Так что Троцкий прав: просьба Ленина о яде была. Только Троцкий относит эту просьбу к 1923 году, когда Ленин и Коба стали врагами, а Мария Ульянова – к 1922 году, к периоду их нежной дружбы. Просьба Ленина была выражением величайшего доверия к Кобе, когда, по словам Марии Ульяновой, «Сталин бывал у него чаще других...».

Я думал прежде, что Троцкий тут ошибся, может быть даже сознательно, чтобы читатели поверили, будто уже ставший врагом Ленина Сталин исполнил его просьбу.

Каково же было мое изумление, когда, работая в Архиве президента, я узнал, что и в 1923 году Сталина вновь попросили достать яд для Ленина.
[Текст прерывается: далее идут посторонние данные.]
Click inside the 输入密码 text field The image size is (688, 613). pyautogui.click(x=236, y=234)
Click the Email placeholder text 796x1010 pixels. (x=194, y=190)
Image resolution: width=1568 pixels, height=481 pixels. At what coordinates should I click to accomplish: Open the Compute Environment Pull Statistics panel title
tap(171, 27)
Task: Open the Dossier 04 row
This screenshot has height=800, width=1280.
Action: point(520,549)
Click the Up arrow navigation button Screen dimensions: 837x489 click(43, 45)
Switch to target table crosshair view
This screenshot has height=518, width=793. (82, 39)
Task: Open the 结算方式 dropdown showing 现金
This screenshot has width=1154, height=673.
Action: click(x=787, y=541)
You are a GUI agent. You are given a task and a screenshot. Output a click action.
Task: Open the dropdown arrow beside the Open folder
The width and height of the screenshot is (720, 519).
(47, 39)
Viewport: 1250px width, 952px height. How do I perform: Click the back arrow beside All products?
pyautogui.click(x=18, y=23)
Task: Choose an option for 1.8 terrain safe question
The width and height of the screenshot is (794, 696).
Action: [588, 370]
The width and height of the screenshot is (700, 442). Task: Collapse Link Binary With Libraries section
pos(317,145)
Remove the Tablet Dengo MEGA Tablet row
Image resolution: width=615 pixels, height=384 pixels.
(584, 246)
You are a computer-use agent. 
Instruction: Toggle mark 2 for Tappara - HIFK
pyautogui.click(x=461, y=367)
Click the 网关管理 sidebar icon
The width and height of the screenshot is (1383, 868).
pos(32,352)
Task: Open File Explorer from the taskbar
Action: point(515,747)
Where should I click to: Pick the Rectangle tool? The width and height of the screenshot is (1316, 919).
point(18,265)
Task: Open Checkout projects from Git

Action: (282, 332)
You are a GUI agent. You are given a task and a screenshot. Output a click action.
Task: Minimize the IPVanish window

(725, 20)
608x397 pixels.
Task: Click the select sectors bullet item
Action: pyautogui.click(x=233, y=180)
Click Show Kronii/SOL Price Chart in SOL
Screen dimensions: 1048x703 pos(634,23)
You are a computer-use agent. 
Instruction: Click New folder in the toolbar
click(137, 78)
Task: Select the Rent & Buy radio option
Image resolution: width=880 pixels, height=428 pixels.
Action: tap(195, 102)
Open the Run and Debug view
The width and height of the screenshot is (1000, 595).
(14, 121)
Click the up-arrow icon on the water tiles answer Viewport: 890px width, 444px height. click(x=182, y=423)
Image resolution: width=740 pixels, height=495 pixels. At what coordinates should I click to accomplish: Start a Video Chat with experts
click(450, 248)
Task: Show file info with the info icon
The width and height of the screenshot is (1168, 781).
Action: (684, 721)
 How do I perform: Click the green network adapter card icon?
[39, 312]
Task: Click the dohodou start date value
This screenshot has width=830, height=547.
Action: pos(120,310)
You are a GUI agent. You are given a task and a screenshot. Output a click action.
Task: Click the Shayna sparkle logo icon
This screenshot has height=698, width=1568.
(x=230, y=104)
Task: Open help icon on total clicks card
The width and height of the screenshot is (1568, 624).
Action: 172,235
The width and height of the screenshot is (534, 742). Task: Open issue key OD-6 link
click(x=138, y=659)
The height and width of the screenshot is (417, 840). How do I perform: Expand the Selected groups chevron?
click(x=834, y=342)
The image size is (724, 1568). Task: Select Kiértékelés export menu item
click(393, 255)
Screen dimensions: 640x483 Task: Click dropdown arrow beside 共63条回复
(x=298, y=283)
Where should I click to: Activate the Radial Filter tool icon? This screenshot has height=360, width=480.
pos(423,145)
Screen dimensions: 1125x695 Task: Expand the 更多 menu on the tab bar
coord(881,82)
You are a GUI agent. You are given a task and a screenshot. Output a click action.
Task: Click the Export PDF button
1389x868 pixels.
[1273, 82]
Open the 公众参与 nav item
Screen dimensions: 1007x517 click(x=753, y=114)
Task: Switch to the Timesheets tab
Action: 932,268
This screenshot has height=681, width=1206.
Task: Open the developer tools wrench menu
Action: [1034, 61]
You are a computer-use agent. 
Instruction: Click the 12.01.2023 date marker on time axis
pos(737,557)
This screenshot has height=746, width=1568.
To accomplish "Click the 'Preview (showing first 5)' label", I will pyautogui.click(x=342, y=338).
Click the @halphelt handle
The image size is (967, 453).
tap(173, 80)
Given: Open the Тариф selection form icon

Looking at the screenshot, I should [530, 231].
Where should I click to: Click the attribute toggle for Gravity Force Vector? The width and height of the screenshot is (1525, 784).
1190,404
Но просьба эта исходила уже не от самого Ленина, ибо он тогда не только не мог «вызывать Сталина и требовать», как пишет Троцкий, но и говорить уже не мог.

Однако все по порядку.

Мы вновь возвращаемся в 1922 год. О чем же беседовал Ленин с Кобой, когда тот его навещал?

Мария Ульянова: «В этот и дальнейший приезды они говорили о Троцком, говорили при мне, и видно было тут, что Ильич был со Сталиным против Троцкого. Как-то обсуждался вопрос, чтобы пригласить Троцкого к Ильичу. Это носило характер дипломатический. Такой же характер носило предложение, сделанное Троцкому, быть заместителем Ленина по Совнаркому. Вернувшись к работе осенью 1922 года, В. И. нередко по вечерам виделся с Каменевым, Зиновьевым и Сталиным в своем кабинете. Я старалась их разводить, напоминая запрещение врачей».

Так что это не Коба, а Ленин собирал «тройку»: Зиновьев, Каменев и Сталин против Троцкого!

Бедный, самоуверенный Троцкий, убежденный до конца жизни, что Ленин считал его своим наследником! Он не понимал, что «у В. И. было много выдержки. И он очень хорошо умел скрывать, не выявлять отношение к людям, когда считал это почему-либо более целесообразным... На одном заседании Политбюро Троцкий не сдержался и назвал В. И. хулиганом... В. И. побледнел как мел, но сдержался и сказал что-то вроде „у кого-то нервы пошаливают“ на эту грубость Троцкого. Симпатий к Троцкому он и помимо того не чувствовал» (Ульянова).

Впрочем, симпатий не чувствовал он и к Зиновьеву. «По ряду причин отношение В. И. к Зиновьеву было не из хороших», – пишет Ульянова.

Так что, пожалуй, тогда он любил одного Кобу.

Но все совершенно изменилось осенью 1922 года. «Осенью были... поводы для недовольства Кобой со стороны Ленина». И Ульянова добавляет глухо: «Было видно, что под В. И., так сказать, подкапываются... Кто и как, остается тайной».

Нет, для Ленина это уже не было тайной. Вернувшись в Москву после болезни, он многое понял. И если во время недуга подозрительность заставляла его на случай своего конца создавать союз против Троцкого, то теперь он знал: опасен стал совсем другой. Видимо, от Каменева, Зиновьева и даже Троцкого Ленин получил одни и те же тревожные известия: партия целиком управляется Кобой. Что ж, ведь это он призвал в Генсеки Кобу, поручил ему создать аппарат, управляющий партией, и Коба выполнил все, как он хотел. Но не вовремя выполнил... Теперь Ленин болел, обострение может наступить в любой миг, и тогда... кто знает, как поведет себя повелевающий аппаратом Коба?